9 AI Browser Tools Fail Privacy Test, Study Finds

- A majority of AI-powered browser extensions collect sensitive user data, raising regulatory concerns. - Perplexity AI stands out as the sole tool to meet privacy standards. On August 14, 2025, CoinDesk, Yahoo News, and EurekAlert! reported on a study from University College London and Mediterranea University of Reggio Calabria that highlighted critical privacy risks in popular AI-assisted browser extensions. The study revealed that 9 out of 10 widely used tools collect sensitive user data. As a result, tools including OpenAI’s ChatGPT and Microsoft Copilot potentially violate privacy laws like GDPR and HIPAA. Researchers conducted the investigation on August 12 and 13, evaluating the privacy practices of 10 AI-enabled browser extensions, and discovered that tools such as Merlin AI, Sider, and TinaMind harvested personal information from seemingly private webpages.

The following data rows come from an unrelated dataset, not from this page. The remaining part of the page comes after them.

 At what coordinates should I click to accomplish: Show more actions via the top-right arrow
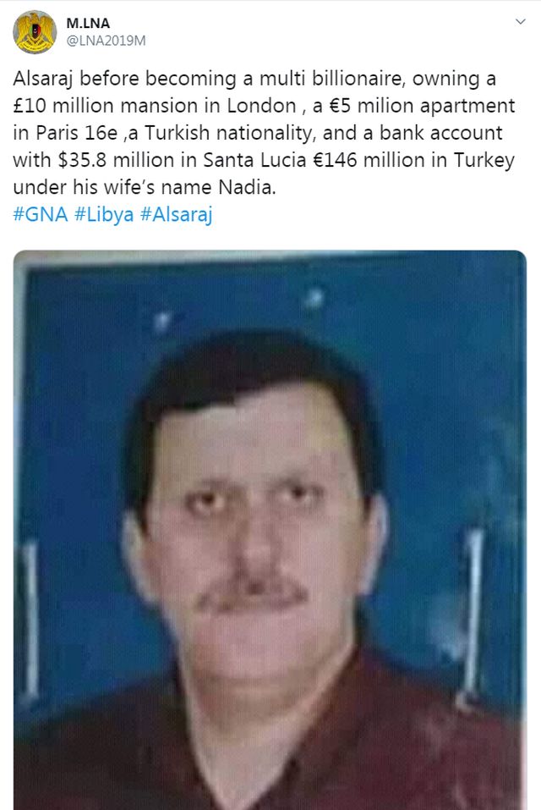click(521, 22)
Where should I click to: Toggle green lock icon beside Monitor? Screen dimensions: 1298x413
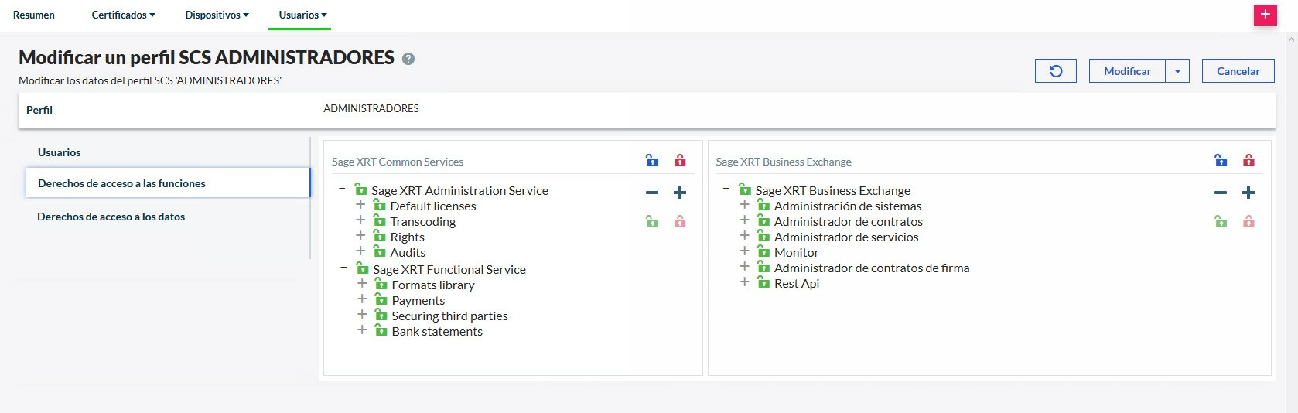(x=763, y=252)
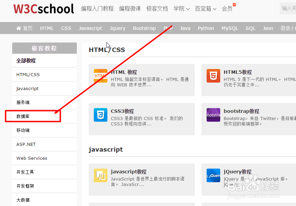Select the Python navigation tab

(x=206, y=28)
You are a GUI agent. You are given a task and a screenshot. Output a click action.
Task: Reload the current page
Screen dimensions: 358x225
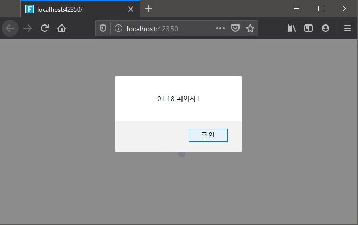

The collected data included medical histories, banking credentials, academic transcripts, and social security numbers. By simulating routine online activities like accessing health portals and online banking, researchers found that several extensions transmitted entire webpage content to their own servers or third-party platforms. For instance, Merlin AI tracked health records and social security data, while other tools forwarded user prompts and metadata, including IP addresses, to Google Analytics for targeted advertising. Notably, Copilot and Monica saved detailed chat logs even after users ended their browser sessions, which heightens the risk of data exposure. In addition, researchers observed that ChatGPT, when integrated within browser settings, built user profiles based on inferred demographics such as age, gender, income, and interests to tailor its responses. In contrast, Perplexity AI was the only browser tool that did not collect or transmit sensitive user data, underscoring its commitment to robust privacy standards. Anna Maria Mandalari, the study’s senior author, highlighted the unprecedented level of access these tools have to users’ online activities and warned that many data handling practices likely violate US and European privacy regulations. Moreover, the study found that company privacy policies often admitted to extensive data collection, including personal and transactional records. The researchers will present these findings at the USENIX Security Symposium, a move that will likely intensify scrutiny of AI-driven data practices within the tech sector.